Getting Started with Measuring Cellular Metabolism

You might have noticed shifts in metabolic activity in your experiments—something like patterns emerging from RNA-seq, proteomics, or imaging that hint at deeper changes in how your cells generate and use energy. Measuring metabolites like glucose or lactate gives you a window into key metabolic pathways. Unlike static molecular snapshots, metabolite assays allow you to quantify dynamic, functional changes over time.

Whether you're phenotyping a new cell line, evaluating a drug treatment, or exploring a disease model, these measurements reveal underlying metabolic activity and cellular function where metabolites often serve as biomarkers, correlating with specific phenotypes or treatment responses. With the right experimental setup, you can track metabolite increases or decreases across conditions and generate meaningful, quantitative data.

We have developed ready-to-use bioluminescent assays — no specialized equipment or extensive training is required. If you have access to a standard luminometer, your lab is set up to run these assays. Our assays have a simple add-incubate-read workflow, easy to integrate even if your lab is new to measuring metabolism. These assays are also highly versatile: they are compatible with cells in suspension or adhered to a surface, organoids, tissue homogenates, serum or plasma, and more. In many cases, you can collect meaningful data directly from the culture media —saving your cells for downstream applications like RNA-seq or proteomics.

For details on how the assays work, visit our metabolism guide.

While our luminescent metabolite assays cover a broad range of needs, they’re not the only tool available for metabolite detection. If you're interested in spatial resolution or want to visualize metabolic activity subcellularly, imaging methods may be a better fit. For real-time oxygen consumption data, a Seahorse analyzer is your best bet. And if you need a comprehensive profile of all metabolites in a biological system, consider mass spec- or NMR-based metabolomics. Our luminescent assays are a great starting point, but not a one-size-fits-all solution.

A well-designed experiment is essential for generating both informative and reproducible results. Start by thinking through your controls and media conditions by considering the following:

Appropriate controls

• A positive control or standard is included in most kits to verify assay performance.
• A negative control is a sample not expected to produce assay signal (e.g., untreated cells), and helps confirm assay specificity.
• A background control (media or buffer only) quantitates baseline signal in your samples.

Media composition

• Metabolites present in standard culture media can elevate your background levels. Consider using low-nutrient formulations where appropriate to detection changes.
• If performing intracellular readouts, always wash cells thoroughly with PBS to remove extracellular metabolites from the media that can interfere with your results.

While our cellular energy metabolism assays are highly flexible and compatible with various sample types, sample prep is critical. A few simple steps will help ensure accurate, reproducible results across conditions and replicates.

Treat all samples with acid and base prior to analyzing.

This step is recommended for most assays because it inactivates endogenous enzymes, helping to eliminate unwanted enzymatic activity that could degrade target metabolites, increase background, or interfere with luminescence. Many kits include the necessary acid/base components, but some do not and you will need to prepare them yourself. If acid/base treatments are performed, no additional pre-treatment steps are needed before assaying samples. However, you should always consult individual kit instructions to determine if exceptions apply.

Optimize sample concentration.

Start by ensuring that metabolite levels fall within the linear range of the standard curve.

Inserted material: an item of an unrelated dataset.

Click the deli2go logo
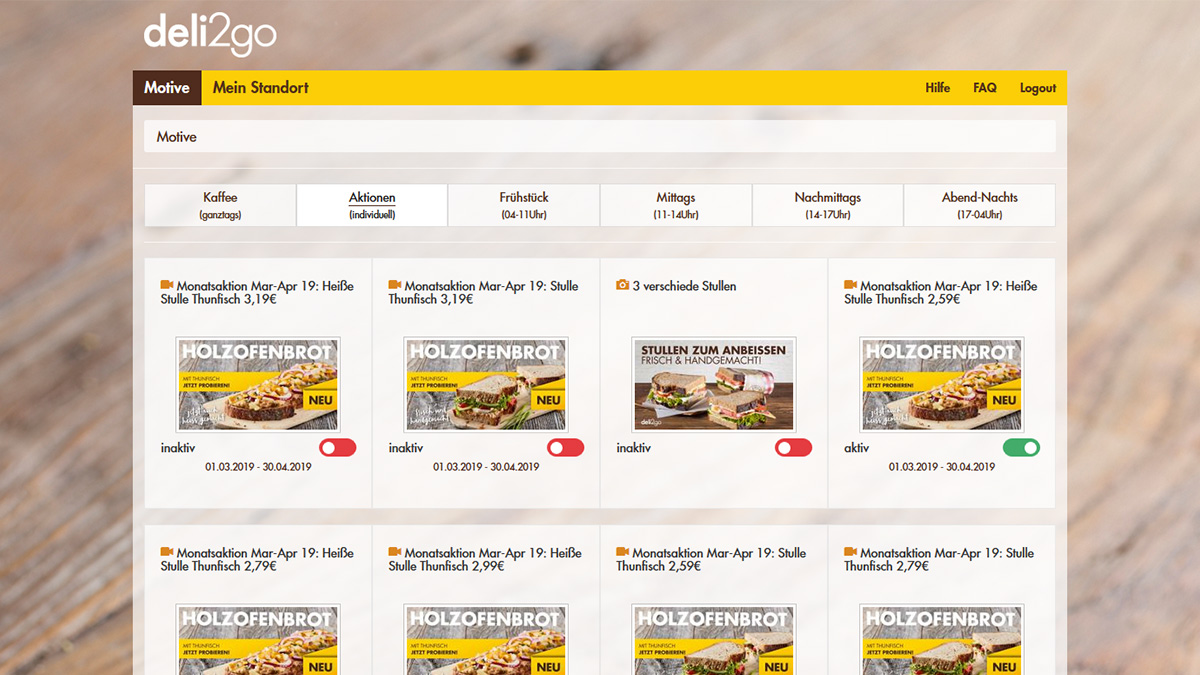 (x=211, y=31)
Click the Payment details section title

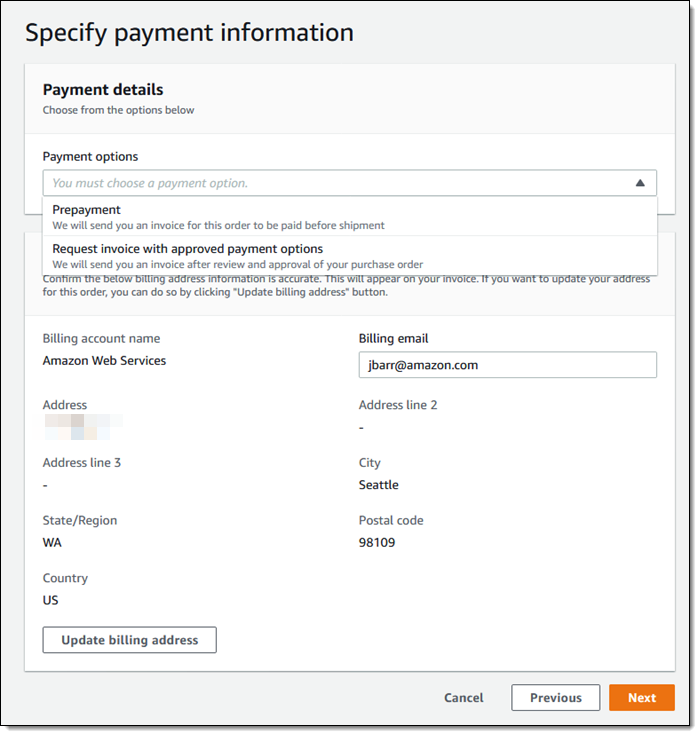point(103,90)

Different cell types produce varying levels of metabolites, so you may need to adjust cell number or tissue input accordingly. If your samples contain high levels of the target metabolite, a dilution step may be necessary, and optimizing the dilution factor can help bring concentrations into the linear range. Keep in mind that intracellular metabolite levels are often much lower than extracellular levels. If you're unsure what concentration to expect, consulting the literature can provide helpful reference points.

Consider timing for secretion or uptake experiments.

Shorter incubation times can help capture early or subtle changes in secreted metabolite levels, while longer timepoints may be required to detect accumulation or depletion. The optimal incubation duration will depend on the specific metabolite, its expected rate of change, and the biological dynamics of your system.